>> begin Information provided
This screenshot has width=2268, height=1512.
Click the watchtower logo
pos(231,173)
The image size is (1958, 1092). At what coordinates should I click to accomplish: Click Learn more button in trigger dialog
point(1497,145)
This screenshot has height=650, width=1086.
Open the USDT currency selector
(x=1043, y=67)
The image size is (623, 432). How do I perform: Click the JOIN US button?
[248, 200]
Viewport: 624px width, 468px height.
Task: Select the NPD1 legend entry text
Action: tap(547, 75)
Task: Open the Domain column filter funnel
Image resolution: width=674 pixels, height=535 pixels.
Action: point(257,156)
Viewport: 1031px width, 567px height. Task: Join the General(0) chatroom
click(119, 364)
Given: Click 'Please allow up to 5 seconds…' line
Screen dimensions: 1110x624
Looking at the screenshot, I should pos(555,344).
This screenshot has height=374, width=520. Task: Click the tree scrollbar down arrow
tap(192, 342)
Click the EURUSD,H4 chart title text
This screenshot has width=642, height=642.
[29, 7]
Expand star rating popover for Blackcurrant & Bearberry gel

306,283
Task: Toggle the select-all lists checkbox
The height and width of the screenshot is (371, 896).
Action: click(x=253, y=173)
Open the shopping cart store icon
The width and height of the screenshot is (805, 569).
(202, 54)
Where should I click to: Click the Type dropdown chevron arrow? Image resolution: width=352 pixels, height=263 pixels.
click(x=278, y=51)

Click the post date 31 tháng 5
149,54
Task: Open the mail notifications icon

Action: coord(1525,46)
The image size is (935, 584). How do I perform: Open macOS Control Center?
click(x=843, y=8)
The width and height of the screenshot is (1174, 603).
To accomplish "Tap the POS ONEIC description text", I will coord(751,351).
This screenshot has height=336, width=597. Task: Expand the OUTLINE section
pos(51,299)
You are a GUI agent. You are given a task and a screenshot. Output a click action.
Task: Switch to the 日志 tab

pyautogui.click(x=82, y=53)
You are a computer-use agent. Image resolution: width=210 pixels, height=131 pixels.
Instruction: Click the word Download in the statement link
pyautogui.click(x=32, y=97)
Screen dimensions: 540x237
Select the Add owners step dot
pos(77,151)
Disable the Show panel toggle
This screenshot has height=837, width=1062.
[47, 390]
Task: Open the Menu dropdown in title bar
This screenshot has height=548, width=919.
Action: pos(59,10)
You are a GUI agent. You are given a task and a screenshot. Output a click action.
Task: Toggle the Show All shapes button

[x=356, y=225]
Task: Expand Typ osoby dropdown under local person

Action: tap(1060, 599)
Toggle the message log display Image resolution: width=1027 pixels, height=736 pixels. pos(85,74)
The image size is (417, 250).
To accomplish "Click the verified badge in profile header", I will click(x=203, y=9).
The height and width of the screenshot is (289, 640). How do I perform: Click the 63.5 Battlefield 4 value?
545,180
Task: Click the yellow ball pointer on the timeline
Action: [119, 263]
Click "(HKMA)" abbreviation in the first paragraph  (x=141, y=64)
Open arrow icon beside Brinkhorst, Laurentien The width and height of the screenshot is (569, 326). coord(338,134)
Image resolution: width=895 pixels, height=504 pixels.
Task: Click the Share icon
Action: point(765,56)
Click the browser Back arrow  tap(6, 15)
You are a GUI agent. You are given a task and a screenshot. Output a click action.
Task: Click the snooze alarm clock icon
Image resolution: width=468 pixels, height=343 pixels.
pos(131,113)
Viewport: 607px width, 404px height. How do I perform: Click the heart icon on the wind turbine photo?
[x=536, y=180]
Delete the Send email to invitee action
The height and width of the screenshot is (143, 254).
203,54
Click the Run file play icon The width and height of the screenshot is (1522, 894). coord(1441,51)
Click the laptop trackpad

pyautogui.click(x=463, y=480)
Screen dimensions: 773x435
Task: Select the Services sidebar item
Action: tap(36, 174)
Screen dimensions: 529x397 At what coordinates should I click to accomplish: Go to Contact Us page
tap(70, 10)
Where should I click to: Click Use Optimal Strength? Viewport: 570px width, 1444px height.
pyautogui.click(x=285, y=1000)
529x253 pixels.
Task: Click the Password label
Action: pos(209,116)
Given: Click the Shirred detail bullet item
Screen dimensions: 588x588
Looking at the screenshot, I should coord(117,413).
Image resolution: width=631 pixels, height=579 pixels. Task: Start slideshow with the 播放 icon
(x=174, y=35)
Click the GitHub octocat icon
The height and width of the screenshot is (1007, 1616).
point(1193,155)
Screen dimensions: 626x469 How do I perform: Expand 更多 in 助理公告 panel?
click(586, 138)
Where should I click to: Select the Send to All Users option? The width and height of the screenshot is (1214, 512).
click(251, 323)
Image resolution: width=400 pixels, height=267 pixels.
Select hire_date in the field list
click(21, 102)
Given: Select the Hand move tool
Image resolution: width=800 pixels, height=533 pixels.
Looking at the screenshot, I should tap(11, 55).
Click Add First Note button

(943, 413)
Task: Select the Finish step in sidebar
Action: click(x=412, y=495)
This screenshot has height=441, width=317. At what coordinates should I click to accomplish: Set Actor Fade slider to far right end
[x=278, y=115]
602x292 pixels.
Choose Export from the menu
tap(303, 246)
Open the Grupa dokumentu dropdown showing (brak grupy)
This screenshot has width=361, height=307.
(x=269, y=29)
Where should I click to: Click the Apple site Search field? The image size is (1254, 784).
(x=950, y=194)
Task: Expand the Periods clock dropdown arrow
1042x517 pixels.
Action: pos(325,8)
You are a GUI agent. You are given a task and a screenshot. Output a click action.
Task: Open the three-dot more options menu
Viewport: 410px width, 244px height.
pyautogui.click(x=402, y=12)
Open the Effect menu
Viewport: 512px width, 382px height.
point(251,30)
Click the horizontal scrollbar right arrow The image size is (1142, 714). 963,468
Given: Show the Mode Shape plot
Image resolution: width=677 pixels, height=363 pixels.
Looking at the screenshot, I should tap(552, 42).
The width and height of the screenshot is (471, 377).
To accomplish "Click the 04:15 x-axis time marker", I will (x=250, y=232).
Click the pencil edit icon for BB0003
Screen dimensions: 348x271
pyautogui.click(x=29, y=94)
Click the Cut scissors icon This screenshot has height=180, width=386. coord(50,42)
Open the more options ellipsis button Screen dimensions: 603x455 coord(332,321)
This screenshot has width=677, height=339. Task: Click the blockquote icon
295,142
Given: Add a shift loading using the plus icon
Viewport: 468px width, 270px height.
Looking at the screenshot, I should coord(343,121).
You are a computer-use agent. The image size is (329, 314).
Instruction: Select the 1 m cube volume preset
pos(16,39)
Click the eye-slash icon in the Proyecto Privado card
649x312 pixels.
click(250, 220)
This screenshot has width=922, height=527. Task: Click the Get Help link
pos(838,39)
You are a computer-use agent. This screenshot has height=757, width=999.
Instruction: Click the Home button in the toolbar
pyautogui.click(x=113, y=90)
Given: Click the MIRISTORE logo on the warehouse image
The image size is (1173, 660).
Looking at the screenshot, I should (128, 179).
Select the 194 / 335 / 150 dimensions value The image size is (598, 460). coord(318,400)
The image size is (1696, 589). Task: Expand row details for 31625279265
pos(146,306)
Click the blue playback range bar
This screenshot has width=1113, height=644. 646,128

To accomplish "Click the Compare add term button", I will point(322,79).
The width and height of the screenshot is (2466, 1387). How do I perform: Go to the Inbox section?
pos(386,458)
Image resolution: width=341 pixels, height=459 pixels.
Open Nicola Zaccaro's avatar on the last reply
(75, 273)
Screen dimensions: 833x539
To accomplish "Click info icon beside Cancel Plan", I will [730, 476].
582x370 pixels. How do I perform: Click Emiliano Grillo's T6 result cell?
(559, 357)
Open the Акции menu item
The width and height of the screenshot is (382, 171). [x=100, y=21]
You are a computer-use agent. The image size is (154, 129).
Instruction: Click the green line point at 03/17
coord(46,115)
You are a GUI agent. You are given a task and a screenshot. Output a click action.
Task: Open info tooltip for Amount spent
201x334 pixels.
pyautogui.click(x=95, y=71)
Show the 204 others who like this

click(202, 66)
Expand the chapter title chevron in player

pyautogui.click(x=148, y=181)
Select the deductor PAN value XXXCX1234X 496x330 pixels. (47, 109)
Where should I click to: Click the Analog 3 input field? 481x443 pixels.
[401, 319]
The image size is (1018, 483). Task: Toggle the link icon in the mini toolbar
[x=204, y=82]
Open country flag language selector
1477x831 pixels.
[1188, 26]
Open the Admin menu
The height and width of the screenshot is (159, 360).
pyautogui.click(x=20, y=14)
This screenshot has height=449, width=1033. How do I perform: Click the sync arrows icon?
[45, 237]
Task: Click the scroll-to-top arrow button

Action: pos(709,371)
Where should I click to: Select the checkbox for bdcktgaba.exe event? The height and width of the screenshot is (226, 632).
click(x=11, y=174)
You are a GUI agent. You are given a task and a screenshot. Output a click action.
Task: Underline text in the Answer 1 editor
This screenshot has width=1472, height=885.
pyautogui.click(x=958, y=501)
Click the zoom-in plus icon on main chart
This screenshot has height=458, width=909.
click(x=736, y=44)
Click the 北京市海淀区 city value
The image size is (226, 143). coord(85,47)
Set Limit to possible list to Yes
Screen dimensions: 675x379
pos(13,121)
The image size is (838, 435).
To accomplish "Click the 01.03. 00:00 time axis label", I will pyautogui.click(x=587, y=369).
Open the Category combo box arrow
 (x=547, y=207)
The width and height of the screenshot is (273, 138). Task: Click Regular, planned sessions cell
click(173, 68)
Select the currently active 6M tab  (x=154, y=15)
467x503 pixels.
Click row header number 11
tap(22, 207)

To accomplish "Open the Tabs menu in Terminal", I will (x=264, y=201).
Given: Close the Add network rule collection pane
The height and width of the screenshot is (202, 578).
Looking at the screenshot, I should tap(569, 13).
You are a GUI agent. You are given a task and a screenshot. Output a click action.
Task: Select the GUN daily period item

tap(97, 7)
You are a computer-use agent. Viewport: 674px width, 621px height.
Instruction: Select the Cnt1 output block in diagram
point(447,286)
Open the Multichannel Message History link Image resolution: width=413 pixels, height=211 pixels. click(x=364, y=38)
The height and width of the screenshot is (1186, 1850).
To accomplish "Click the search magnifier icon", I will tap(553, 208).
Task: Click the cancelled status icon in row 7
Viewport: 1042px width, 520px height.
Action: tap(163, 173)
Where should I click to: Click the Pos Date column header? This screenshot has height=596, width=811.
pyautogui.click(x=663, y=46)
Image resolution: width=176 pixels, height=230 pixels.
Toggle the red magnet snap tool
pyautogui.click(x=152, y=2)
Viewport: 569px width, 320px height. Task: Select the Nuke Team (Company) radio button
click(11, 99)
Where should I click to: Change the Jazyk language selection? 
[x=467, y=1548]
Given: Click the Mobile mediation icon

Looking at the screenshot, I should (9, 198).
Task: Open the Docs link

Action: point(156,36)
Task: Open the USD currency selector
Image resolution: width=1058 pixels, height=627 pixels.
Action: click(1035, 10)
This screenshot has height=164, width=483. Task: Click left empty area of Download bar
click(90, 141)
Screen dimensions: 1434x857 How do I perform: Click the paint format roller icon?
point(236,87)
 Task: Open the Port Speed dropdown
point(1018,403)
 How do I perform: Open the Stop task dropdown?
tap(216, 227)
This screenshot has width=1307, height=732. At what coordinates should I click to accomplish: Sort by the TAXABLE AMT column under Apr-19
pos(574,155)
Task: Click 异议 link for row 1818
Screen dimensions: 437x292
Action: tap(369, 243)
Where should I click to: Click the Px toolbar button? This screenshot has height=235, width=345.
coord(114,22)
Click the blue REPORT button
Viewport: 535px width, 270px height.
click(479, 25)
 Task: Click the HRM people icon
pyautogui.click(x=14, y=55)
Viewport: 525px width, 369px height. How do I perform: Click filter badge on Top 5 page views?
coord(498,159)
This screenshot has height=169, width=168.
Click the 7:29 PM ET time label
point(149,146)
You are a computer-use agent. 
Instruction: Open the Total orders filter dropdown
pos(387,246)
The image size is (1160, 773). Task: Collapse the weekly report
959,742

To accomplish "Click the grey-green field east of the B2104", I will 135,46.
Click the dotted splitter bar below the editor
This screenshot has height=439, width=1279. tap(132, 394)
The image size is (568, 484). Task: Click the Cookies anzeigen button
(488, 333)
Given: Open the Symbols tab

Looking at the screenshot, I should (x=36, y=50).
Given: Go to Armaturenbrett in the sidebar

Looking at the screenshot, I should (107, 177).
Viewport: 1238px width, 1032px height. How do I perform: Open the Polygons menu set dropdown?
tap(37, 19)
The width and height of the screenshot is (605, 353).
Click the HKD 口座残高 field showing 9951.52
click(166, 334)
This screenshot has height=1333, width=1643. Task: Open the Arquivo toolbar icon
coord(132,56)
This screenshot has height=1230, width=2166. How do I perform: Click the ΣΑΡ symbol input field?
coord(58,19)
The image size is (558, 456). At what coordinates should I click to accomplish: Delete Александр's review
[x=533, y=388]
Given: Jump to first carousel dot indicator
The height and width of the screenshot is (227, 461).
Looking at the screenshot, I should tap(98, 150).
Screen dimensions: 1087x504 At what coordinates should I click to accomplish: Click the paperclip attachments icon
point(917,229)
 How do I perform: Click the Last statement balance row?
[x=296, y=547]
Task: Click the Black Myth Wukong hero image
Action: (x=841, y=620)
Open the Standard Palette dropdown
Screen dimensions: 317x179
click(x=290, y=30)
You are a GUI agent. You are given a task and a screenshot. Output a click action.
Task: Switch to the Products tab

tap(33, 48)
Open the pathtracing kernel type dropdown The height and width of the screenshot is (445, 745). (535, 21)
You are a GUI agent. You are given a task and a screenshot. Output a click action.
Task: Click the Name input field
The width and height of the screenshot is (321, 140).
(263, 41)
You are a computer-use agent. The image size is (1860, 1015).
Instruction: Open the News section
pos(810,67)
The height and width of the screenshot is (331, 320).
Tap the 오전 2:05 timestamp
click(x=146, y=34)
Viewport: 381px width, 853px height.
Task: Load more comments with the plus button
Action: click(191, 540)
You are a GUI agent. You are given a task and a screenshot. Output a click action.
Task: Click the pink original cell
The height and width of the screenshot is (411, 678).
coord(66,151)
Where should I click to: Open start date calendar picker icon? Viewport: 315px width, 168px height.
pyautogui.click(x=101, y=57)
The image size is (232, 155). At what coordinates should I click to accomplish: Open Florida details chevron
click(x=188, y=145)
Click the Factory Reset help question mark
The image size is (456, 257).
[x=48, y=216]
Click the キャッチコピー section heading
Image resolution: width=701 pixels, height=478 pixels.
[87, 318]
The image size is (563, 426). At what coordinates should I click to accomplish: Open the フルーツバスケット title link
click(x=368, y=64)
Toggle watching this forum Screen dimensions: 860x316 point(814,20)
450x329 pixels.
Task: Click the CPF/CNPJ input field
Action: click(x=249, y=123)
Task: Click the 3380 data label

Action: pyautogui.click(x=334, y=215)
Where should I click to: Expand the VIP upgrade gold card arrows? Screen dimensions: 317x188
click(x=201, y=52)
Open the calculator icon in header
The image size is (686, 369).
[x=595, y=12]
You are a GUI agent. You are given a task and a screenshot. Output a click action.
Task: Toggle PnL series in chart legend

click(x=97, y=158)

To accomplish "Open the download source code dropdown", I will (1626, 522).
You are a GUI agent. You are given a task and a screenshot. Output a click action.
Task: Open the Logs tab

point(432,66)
>> end Information provided
Given task
Can you write out, with no changes, the lines that begin at the one containing "Click the browser" and stop after the one containing "tap(70, 10)"?

Worked answer
Click the browser Back arrow  tap(6, 15)
You are a GUI agent. You are given a task and a screenshot. Output a click action.
Task: Click the snooze alarm clock icon
Image resolution: width=468 pixels, height=343 pixels.
pos(131,113)
Viewport: 607px width, 404px height. How do I perform: Click the heart icon on the wind turbine photo?
[x=536, y=180]
Delete the Send email to invitee action
The height and width of the screenshot is (143, 254).
203,54
Click the Run file play icon The width and height of the screenshot is (1522, 894). coord(1441,51)
Click the laptop trackpad

pyautogui.click(x=463, y=480)
Screen dimensions: 773x435
Task: Select the Services sidebar item
Action: tap(36, 174)
Screen dimensions: 529x397 At what coordinates should I click to accomplish: Go to Contact Us page
tap(70, 10)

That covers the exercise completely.